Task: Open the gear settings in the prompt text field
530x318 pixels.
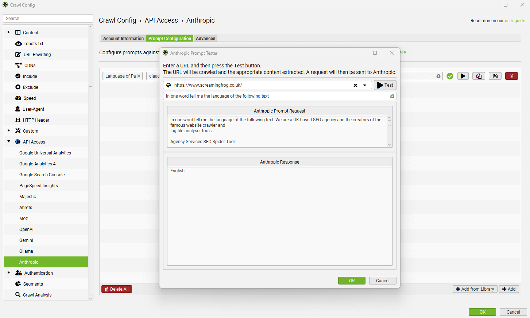Action: 392,96
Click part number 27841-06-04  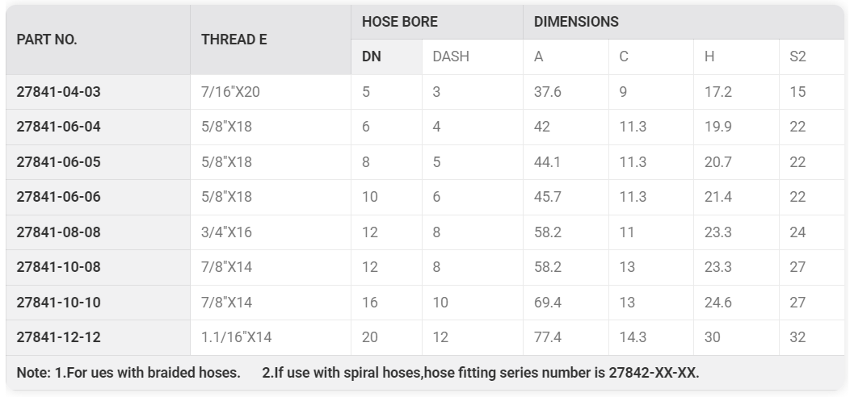point(58,127)
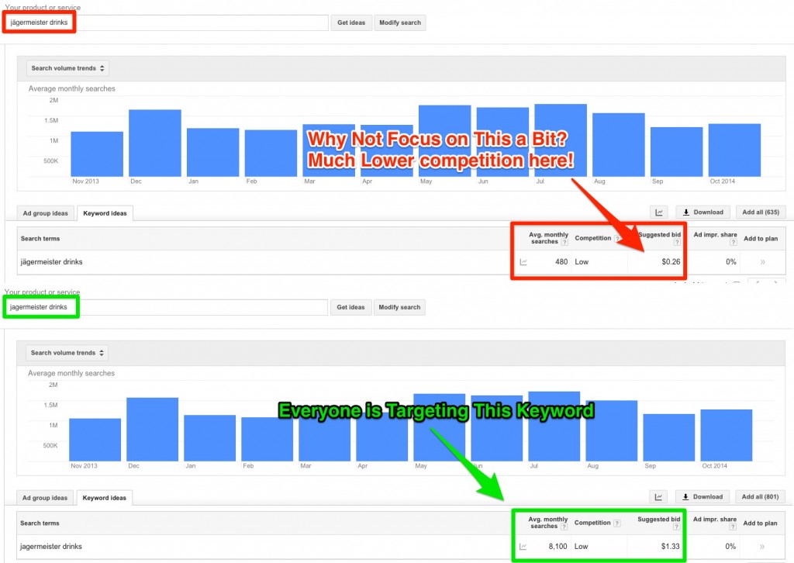Select Keyword ideas tab in lower panel

coord(105,497)

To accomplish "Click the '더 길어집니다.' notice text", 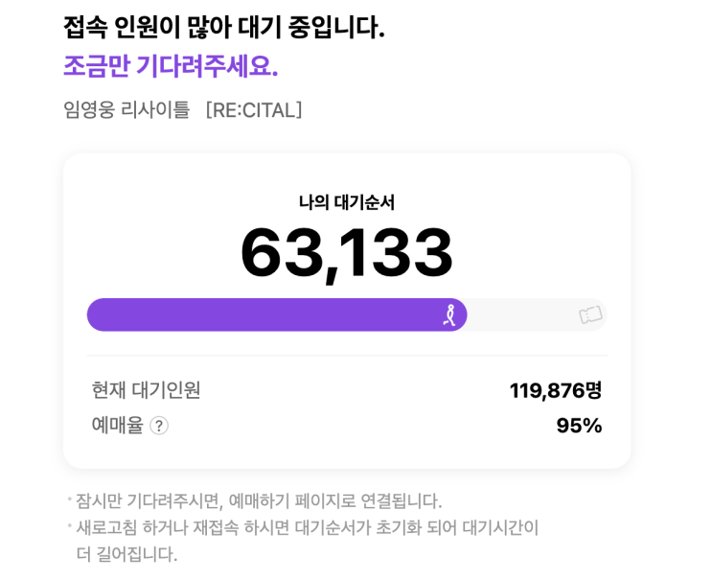I will pos(126,554).
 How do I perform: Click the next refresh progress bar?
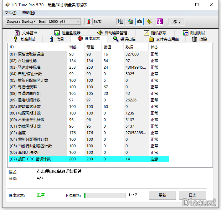coord(105,195)
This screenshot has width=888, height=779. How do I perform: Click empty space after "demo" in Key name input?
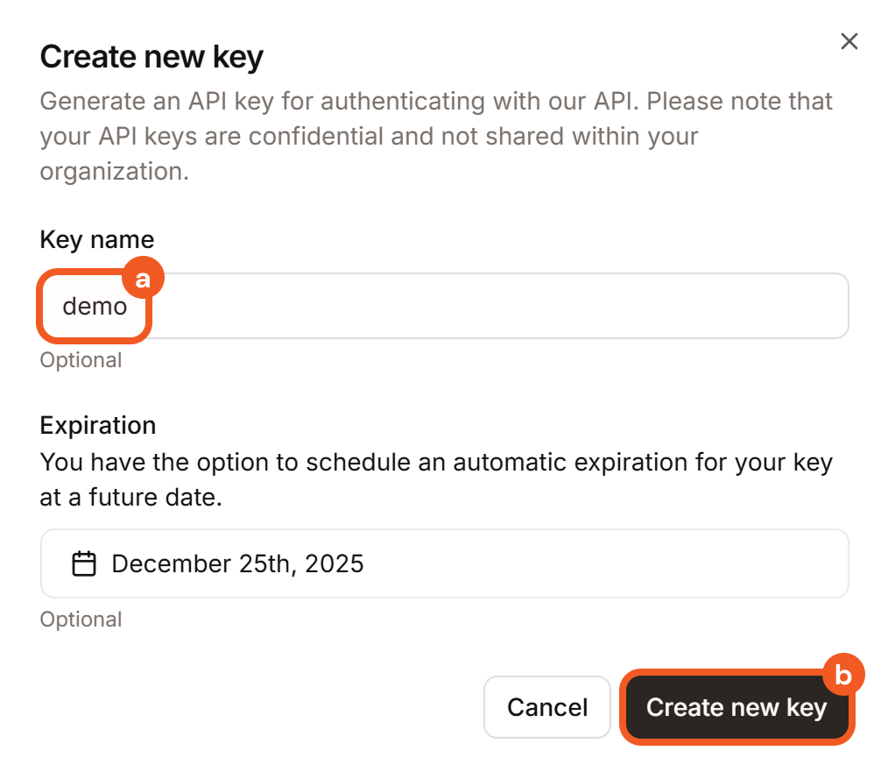point(490,307)
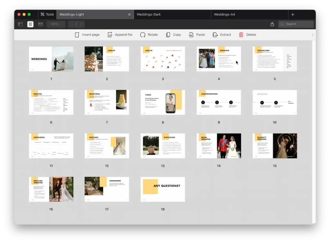Open the Share export icon
The width and height of the screenshot is (330, 243).
coord(272,24)
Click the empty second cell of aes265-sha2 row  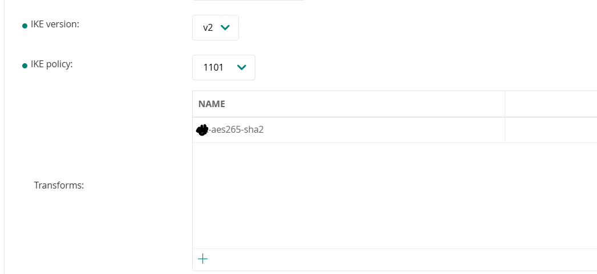point(550,130)
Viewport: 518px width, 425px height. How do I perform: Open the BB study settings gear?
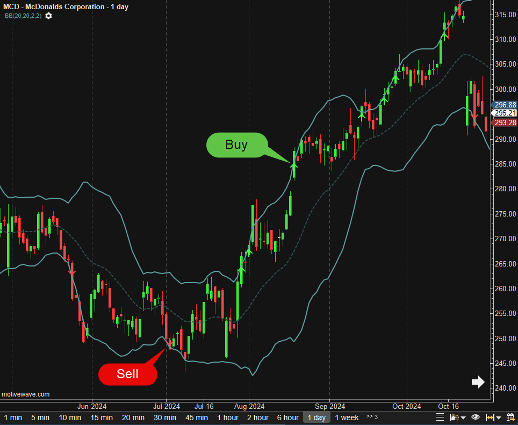click(49, 16)
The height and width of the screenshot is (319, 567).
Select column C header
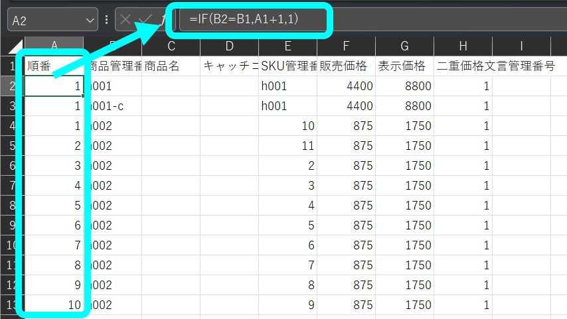click(x=171, y=46)
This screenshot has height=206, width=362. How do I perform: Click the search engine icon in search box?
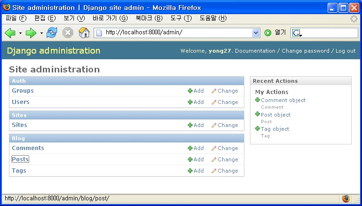click(x=296, y=33)
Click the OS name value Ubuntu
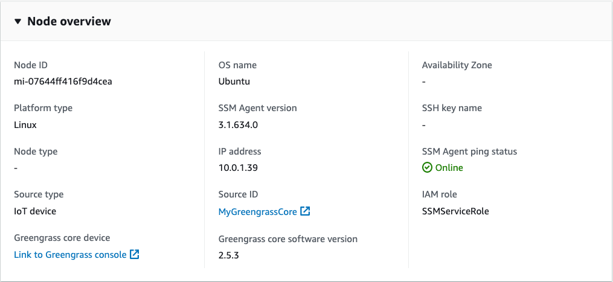The image size is (613, 282). pyautogui.click(x=234, y=82)
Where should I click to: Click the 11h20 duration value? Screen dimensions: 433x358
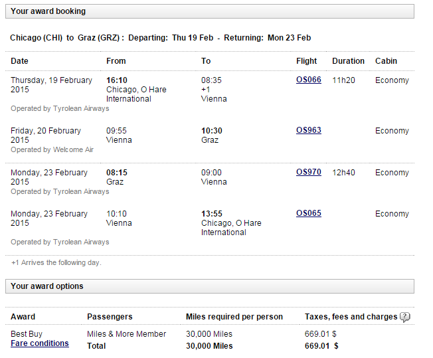(x=343, y=80)
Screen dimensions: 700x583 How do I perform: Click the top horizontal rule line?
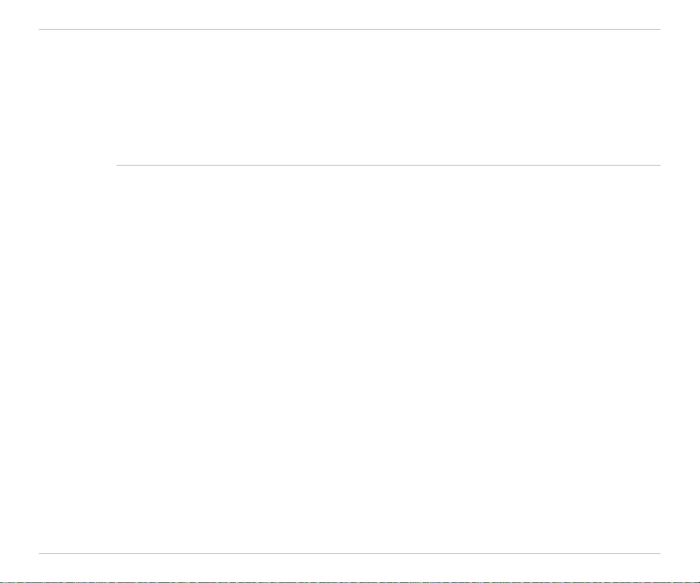[x=350, y=29]
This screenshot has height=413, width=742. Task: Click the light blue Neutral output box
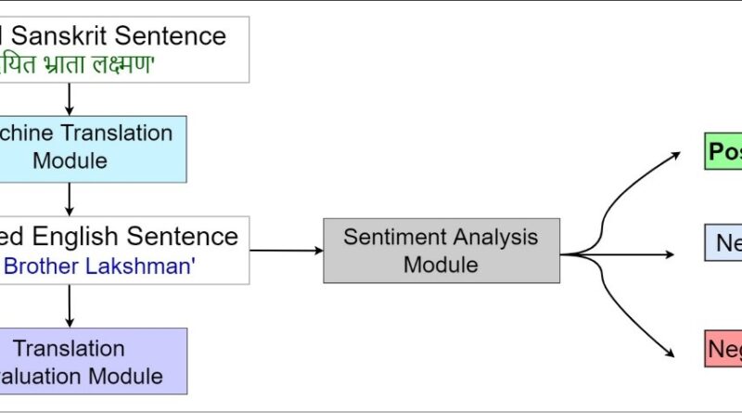tap(723, 243)
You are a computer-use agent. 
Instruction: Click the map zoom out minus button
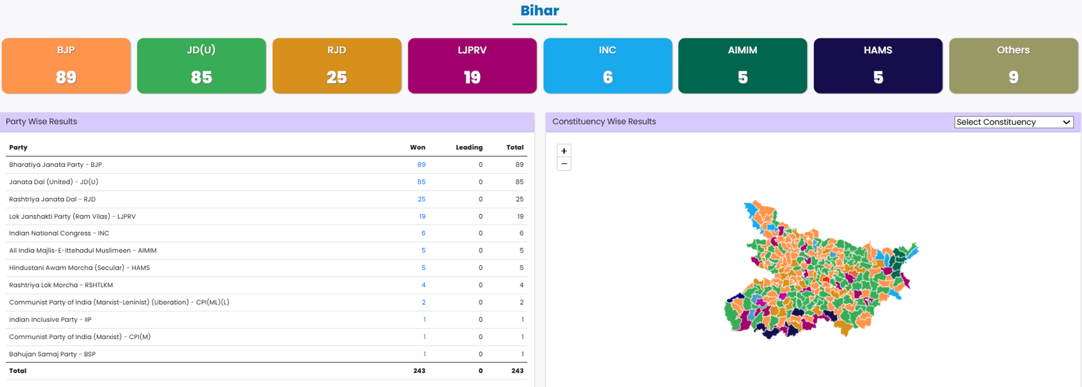pyautogui.click(x=564, y=164)
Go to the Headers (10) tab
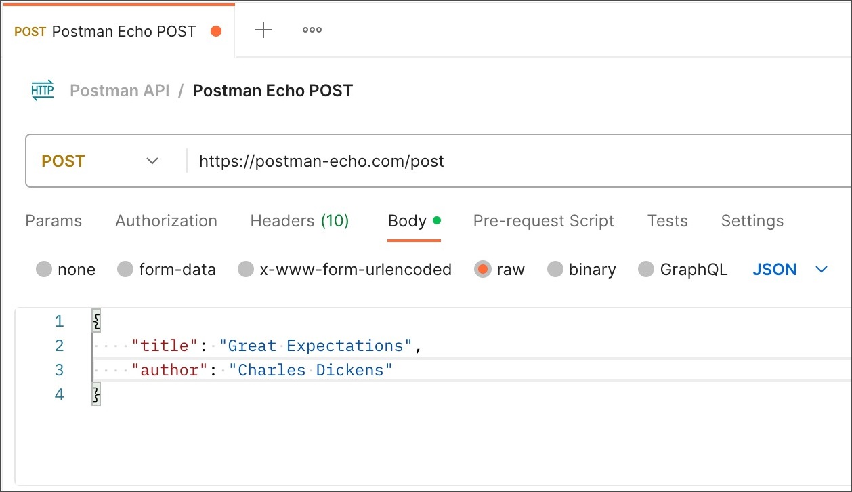 (299, 221)
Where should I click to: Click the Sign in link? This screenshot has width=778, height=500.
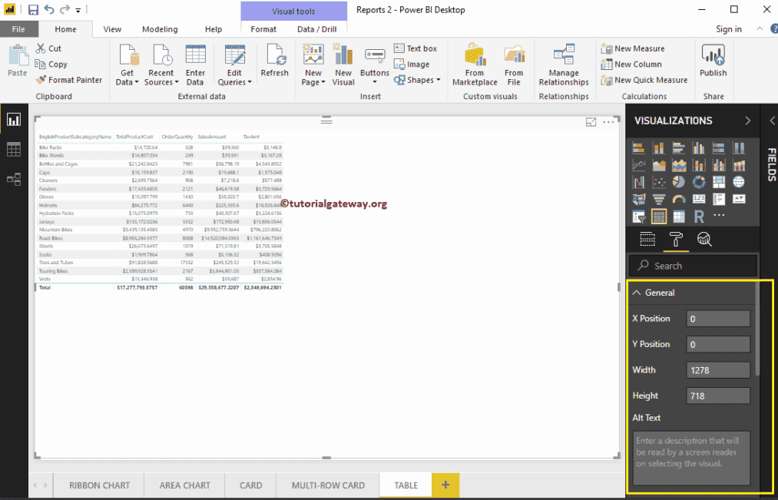728,28
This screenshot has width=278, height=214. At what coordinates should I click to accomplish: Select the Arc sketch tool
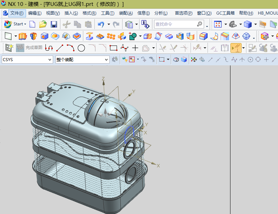[70, 48]
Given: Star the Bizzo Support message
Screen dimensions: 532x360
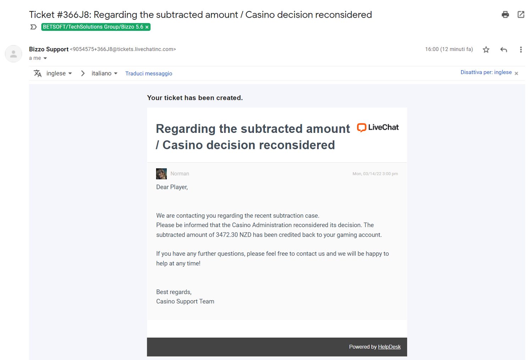Looking at the screenshot, I should pos(486,50).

════

Problem to work on >> Each line from the one containing "Instruction: Click the" through the last line of the entries above is to be extracted exactly. Pictures are not part of the copy.

The answer >>
Instruction: Click the map zoom out minus button
pyautogui.click(x=564, y=164)
Go to the Headers (10) tab
 (299, 221)
Where should I click to: Click the Sign in link? This screenshot has width=778, height=500.
728,28
This screenshot has width=278, height=214. At what coordinates should I click to accomplish: Select the Arc sketch tool
[70, 48]
Given: Star the Bizzo Support message
Screen dimensions: 532x360
Looking at the screenshot, I should pos(486,50).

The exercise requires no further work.